Body Weight: All animals showed expected gains in body weight.

Necropsy: No abnormalities were noted at necropsy.

Conclusion:

The acute dermal median lethal dose (LD₅₀) of the test item in the Wistar strain rat was found to be greater than 2000 mg/kg body weight.

Endpoint conclusion

Endpoint conclusion:

adverse effect observed

Dose descriptor:

LD50

Value:

2 000 mg/kg bw

Additional information

Acute Oral Toxicity:

Introduction

Determination of the acute oral toxicity of a particular chemical product is among the first investigations carried out to assess the potential hazard it presents to manufacturer and consumer populations. It provides information on the likely consequences to man of short-term exposure to chemical products by ingestion and is a common basis for classification and labelling.

Results-

There were no deaths.

Piloerection was noted in the animal treated at 300 mg/kg, from 2 hours after dosing up to 3 hours after dosing.

No clinical signs were seen in the animals treated at 2000 mg/kg, with the exception of pinks tails which were noted in four animals. This clinical sign developed from Day 7 and lasted up to Day 15.

All rats achieved body weight gains during the first and second weeks of the study.

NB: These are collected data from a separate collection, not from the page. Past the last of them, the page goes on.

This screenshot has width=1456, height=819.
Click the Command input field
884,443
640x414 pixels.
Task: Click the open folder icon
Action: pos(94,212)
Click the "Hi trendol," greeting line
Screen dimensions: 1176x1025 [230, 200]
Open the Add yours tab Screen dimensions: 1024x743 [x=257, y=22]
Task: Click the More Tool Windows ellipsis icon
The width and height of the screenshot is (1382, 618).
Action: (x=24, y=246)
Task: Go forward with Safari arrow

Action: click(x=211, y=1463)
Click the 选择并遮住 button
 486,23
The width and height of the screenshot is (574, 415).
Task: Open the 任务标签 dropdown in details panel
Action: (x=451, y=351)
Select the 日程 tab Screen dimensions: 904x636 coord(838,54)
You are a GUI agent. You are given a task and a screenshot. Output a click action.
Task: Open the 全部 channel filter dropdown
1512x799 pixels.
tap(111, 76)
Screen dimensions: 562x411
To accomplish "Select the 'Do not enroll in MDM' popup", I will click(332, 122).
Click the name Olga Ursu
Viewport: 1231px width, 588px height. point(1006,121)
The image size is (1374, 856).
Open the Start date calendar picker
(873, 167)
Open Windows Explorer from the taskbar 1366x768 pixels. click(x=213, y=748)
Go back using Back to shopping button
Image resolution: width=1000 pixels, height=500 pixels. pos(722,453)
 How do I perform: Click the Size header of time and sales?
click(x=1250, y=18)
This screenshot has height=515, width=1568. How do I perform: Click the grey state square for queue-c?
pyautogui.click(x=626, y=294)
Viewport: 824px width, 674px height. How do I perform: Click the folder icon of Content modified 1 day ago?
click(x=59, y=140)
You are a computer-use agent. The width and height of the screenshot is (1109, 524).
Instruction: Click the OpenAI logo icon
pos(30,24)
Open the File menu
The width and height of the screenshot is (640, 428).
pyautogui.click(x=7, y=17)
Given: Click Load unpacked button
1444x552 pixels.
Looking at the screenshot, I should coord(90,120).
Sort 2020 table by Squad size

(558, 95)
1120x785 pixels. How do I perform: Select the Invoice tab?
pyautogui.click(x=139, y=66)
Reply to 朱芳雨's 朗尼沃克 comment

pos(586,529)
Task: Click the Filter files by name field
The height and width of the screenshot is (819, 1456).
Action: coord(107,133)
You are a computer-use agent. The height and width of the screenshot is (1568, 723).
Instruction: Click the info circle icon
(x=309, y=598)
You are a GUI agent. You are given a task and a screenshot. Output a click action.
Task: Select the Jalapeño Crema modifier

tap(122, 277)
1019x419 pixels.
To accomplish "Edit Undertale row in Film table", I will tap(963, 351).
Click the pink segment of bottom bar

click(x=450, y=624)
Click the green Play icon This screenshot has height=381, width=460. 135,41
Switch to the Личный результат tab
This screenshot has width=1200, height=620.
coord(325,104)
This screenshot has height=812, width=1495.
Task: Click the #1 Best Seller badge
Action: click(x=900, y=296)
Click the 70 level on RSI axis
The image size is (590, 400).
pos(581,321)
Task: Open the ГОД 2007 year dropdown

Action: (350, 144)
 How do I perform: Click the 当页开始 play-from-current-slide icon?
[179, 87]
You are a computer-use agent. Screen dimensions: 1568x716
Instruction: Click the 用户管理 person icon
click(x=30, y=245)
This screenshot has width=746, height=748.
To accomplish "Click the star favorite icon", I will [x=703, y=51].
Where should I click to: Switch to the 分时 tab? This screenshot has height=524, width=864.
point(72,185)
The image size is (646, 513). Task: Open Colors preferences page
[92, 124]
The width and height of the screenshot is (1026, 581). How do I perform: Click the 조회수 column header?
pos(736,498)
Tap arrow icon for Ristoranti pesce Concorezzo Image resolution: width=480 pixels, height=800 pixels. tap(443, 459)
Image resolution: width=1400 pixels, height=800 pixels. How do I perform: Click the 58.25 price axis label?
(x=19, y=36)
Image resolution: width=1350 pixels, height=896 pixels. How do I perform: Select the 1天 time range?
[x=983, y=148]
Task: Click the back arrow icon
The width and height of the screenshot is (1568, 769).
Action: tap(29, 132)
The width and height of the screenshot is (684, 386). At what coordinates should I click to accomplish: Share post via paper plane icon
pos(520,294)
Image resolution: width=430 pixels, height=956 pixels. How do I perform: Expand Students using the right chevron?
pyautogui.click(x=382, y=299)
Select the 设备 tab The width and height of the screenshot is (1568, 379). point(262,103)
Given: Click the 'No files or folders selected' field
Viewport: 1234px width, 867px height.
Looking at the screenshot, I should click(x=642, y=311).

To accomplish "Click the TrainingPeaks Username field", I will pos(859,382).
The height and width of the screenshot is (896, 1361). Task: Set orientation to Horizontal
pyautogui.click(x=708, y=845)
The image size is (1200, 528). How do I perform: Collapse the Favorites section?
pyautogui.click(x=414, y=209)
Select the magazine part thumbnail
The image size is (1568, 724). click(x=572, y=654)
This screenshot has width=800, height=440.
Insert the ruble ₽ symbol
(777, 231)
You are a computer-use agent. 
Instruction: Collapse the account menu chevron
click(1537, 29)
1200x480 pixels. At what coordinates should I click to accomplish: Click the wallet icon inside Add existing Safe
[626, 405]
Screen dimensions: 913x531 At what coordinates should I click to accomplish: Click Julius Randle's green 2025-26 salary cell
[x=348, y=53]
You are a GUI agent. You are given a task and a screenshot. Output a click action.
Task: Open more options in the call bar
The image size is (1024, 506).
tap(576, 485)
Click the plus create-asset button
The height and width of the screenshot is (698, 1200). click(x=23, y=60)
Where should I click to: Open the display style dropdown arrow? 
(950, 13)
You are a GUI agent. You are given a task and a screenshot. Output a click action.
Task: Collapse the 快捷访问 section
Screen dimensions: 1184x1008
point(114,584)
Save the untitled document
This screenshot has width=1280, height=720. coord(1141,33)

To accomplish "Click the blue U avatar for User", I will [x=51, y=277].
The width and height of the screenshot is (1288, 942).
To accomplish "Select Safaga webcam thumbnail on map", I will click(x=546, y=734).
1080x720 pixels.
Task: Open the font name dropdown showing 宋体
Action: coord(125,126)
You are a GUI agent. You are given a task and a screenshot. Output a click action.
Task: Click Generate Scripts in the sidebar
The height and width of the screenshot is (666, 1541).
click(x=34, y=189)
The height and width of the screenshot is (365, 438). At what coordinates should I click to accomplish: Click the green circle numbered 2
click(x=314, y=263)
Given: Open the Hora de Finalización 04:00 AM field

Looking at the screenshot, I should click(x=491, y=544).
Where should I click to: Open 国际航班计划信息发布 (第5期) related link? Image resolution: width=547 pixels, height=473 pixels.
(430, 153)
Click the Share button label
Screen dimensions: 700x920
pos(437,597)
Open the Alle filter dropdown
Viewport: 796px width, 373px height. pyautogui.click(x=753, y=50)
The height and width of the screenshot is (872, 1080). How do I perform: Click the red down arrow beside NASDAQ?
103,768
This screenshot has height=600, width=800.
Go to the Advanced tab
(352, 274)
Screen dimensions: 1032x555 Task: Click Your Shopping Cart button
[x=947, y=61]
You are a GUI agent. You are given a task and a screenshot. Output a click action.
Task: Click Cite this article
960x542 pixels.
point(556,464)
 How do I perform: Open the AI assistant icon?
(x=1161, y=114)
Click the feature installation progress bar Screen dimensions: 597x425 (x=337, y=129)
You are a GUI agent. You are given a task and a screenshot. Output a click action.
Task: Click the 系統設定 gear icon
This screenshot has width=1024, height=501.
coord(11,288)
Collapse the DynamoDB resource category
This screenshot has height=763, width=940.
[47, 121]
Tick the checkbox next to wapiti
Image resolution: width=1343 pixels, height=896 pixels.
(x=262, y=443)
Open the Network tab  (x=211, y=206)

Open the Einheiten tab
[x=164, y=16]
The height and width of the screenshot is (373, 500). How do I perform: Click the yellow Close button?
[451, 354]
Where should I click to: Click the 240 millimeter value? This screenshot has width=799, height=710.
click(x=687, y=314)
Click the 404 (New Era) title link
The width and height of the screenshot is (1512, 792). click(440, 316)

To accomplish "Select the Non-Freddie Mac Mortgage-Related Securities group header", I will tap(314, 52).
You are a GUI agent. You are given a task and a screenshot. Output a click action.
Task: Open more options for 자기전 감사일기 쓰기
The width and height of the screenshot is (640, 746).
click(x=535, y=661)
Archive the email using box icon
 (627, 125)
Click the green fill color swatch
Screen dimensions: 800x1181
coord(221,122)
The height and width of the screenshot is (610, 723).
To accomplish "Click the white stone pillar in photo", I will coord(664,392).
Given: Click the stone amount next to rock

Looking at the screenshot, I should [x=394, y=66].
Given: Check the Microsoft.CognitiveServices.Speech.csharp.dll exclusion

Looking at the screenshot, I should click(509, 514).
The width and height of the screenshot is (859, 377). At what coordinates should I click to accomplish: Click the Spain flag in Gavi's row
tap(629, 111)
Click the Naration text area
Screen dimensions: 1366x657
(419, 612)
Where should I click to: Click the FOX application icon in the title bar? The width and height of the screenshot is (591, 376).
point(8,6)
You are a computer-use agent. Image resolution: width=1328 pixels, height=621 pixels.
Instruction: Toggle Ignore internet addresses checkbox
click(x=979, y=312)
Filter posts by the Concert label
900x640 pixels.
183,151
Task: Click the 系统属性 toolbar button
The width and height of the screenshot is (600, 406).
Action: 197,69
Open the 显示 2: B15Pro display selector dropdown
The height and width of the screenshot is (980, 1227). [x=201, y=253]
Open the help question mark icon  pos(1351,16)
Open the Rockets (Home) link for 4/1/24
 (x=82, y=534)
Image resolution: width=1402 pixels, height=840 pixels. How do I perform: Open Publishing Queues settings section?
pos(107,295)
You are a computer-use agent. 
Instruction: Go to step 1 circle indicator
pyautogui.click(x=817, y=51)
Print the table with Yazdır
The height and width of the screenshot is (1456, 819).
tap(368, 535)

No abnormalities were noted at necropsy.

Conclusion-

The test article, C.I. Pigment Red 81:4, was classified as Category 5 in respect of its acute oral toxicity according to the Globally Harmonized System of Classification and Labelling of Chemicals (GHS), and was not classified in respect of its acute oral toxicity according to Regulation (EC) No. 1272/2008 on classification, labelling and packaging of substances and mixtures.

 

Justification for selection of acute toxicity – oral endpoint

The study was conducted on the test substance, in an appropriate test species and according to internationally recognised OECD guidelines. The study is considered to be of reliability 1.

 

Acute dermal toxicity:

Methods:

A group of ten animals (five males and five females) was given a single, 24 hour, semi‑occluded dermal application of the undiluted test item to intact skin at a dose level of 2000 mg/kg body weight. Clinical signs and body weight development were monitored during the study. All animals were subjected to gross necropsy.

 

Results:

Mortality: There were no deaths.

Clinical Observations: There were no signs of systemic toxicity.

Dermal Irritation: Red colored staining was noted onthe treated skin siteson Days 1 to 9 and prevented the macroscopic evaluation of erythema. No other skin reactions were noted.

Body Weight: All animals showed expected gains in body weight.

Necropsy: No abnormalities were noted at necropsy.

 

Conclusion:

The acute dermal median lethal dose (LD₅₀) of the test item in the Wistar strain rat was found to be greater than 2000 mg/kg body weight.

 

 

Justification for selection of acute toxicity – dermal endpoint

The study was conducted on the test substance, in an appropriate test species and according to internationally recognised OECD guidelines. The study is considered to be of reliability 1.

 

Justification for classification or non-classification

The acute oral median lethal dose (LD ₅₀) of the test item in the female Wistar strain rat was estimated to be >2000 mg/kg body weight.

 

Category 5 Acute toxicity hazard categories has not been adopted by the CLP regulation (Regulation (EC) No 1907/2006) and is therefore not classified according to CLP.